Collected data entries
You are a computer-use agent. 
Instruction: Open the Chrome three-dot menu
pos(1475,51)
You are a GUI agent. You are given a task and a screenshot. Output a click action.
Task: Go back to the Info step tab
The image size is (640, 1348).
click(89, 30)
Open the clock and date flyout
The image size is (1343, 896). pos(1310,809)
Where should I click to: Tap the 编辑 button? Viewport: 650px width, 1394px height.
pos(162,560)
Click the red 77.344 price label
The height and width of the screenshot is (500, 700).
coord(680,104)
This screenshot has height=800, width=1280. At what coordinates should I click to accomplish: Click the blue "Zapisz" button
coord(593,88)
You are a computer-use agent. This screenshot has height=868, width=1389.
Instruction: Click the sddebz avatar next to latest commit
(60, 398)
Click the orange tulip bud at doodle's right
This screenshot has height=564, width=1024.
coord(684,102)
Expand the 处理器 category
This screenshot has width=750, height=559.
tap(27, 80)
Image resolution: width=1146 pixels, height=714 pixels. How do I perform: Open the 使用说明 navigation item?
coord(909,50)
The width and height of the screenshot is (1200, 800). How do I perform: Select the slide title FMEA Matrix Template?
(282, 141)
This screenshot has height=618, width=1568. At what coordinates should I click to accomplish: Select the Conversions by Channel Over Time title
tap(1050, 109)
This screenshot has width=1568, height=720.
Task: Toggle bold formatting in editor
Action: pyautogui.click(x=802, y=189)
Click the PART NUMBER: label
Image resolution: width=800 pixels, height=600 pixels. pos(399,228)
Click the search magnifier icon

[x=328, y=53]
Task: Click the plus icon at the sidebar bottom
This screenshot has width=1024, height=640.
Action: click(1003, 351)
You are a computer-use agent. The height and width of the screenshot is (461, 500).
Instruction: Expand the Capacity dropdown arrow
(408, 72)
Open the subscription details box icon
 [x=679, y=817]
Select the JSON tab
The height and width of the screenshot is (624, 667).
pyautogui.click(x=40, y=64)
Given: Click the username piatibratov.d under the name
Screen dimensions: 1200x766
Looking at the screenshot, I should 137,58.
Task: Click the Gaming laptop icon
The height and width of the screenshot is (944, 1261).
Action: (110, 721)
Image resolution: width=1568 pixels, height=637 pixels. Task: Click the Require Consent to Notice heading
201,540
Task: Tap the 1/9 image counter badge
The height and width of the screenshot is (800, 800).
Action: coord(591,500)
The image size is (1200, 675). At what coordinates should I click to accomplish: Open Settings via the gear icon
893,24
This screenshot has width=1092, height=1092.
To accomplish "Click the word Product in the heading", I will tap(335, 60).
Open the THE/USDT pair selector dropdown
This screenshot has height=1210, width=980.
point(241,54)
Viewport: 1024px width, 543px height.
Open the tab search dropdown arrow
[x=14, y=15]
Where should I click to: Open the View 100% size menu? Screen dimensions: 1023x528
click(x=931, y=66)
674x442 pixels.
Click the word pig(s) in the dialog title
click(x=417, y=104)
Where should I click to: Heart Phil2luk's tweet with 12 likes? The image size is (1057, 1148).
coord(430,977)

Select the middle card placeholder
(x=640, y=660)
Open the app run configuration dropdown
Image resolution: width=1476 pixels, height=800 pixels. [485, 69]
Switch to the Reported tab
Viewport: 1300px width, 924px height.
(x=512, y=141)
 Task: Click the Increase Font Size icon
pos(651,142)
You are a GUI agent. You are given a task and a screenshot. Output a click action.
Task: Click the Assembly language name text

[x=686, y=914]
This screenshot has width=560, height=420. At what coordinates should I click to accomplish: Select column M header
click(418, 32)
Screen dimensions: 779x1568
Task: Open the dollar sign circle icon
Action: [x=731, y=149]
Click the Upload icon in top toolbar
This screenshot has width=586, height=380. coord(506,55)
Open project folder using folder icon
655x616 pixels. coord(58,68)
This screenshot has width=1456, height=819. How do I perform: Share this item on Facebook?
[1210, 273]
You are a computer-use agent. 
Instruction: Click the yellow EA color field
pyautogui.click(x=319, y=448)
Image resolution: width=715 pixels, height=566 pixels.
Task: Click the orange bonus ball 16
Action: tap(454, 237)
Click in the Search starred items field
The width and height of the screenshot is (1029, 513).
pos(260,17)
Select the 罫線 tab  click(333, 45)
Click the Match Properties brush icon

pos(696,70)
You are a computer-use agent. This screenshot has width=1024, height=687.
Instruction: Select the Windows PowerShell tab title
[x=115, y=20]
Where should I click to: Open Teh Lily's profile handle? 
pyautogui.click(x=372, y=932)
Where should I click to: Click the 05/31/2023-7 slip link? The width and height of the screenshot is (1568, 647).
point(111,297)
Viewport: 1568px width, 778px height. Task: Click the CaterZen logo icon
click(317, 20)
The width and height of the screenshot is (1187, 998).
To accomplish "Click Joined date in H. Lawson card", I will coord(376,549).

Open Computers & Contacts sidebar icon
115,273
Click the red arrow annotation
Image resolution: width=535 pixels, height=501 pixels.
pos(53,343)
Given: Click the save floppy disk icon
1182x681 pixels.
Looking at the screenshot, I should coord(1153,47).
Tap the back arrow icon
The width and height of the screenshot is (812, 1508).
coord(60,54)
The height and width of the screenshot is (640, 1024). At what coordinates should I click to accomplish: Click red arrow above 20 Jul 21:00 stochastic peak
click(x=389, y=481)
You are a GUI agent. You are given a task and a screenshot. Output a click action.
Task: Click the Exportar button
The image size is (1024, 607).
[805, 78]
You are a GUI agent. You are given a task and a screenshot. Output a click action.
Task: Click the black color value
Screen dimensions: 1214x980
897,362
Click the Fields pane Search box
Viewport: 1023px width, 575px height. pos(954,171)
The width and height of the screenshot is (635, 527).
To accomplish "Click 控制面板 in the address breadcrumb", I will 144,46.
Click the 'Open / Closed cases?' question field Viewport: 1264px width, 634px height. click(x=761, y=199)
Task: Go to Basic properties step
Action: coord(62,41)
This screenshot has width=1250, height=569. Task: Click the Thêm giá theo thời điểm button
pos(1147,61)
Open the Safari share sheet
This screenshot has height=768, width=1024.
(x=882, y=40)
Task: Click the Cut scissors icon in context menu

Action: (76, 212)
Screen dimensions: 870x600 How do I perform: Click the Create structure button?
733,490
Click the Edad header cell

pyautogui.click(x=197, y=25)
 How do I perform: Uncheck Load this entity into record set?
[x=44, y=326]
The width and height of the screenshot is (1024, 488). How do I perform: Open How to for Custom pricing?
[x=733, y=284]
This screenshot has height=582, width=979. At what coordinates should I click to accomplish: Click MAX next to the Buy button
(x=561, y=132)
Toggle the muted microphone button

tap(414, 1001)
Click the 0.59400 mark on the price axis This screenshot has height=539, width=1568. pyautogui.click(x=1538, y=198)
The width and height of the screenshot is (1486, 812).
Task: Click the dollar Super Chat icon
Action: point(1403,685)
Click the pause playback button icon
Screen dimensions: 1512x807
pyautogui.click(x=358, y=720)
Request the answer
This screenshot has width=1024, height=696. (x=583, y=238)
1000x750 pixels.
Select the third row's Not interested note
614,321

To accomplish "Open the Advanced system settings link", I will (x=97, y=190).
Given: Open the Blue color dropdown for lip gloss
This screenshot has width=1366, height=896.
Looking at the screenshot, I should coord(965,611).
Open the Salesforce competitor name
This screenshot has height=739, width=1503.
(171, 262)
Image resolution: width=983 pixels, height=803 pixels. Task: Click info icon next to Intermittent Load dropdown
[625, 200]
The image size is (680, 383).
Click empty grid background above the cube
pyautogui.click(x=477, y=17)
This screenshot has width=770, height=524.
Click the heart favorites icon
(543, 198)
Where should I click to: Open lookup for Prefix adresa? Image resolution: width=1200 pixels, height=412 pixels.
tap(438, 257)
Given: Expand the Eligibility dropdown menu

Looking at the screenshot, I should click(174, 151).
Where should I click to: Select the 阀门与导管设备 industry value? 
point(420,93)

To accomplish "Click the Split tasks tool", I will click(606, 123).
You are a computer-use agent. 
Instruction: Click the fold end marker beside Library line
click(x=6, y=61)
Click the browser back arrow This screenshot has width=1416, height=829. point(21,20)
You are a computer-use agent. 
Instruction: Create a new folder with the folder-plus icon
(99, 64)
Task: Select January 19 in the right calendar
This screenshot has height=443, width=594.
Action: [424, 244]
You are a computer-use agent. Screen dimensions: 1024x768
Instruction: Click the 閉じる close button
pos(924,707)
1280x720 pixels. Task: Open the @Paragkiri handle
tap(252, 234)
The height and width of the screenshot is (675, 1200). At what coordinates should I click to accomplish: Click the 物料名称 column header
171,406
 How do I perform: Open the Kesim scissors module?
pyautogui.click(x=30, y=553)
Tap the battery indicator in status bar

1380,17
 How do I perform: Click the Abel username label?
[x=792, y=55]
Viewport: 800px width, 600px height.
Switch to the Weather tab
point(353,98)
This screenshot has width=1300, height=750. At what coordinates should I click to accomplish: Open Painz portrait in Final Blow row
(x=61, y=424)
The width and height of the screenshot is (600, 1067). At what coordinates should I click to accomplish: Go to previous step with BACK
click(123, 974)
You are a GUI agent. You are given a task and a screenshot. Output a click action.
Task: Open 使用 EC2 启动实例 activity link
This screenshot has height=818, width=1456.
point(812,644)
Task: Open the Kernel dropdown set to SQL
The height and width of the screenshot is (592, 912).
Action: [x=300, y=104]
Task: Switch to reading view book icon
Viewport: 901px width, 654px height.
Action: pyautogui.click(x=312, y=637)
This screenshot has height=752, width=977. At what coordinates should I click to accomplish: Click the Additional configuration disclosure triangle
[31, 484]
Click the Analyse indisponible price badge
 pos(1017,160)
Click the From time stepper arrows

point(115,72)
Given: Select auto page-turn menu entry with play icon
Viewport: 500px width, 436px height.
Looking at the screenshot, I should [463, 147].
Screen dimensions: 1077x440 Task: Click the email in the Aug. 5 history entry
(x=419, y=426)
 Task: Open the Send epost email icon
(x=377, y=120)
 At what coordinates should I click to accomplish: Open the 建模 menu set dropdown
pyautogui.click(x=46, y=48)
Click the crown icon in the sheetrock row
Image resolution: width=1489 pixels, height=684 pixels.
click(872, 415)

EXERCISE =
From the records above, copy each line that contains the word "will".

EXERCISE OUTPUT =
To accomplish "Click the word Product in the heading", I will tap(335, 60).
To accomplish "Click Joined date in H. Lawson card", I will coord(376,549).
To accomplish "Click 控制面板 in the address breadcrumb", I will 144,46.
To accomplish "Open the Advanced system settings link", I will (x=97, y=190).
To accomplish "Click the Split tasks tool", I will click(606, 123).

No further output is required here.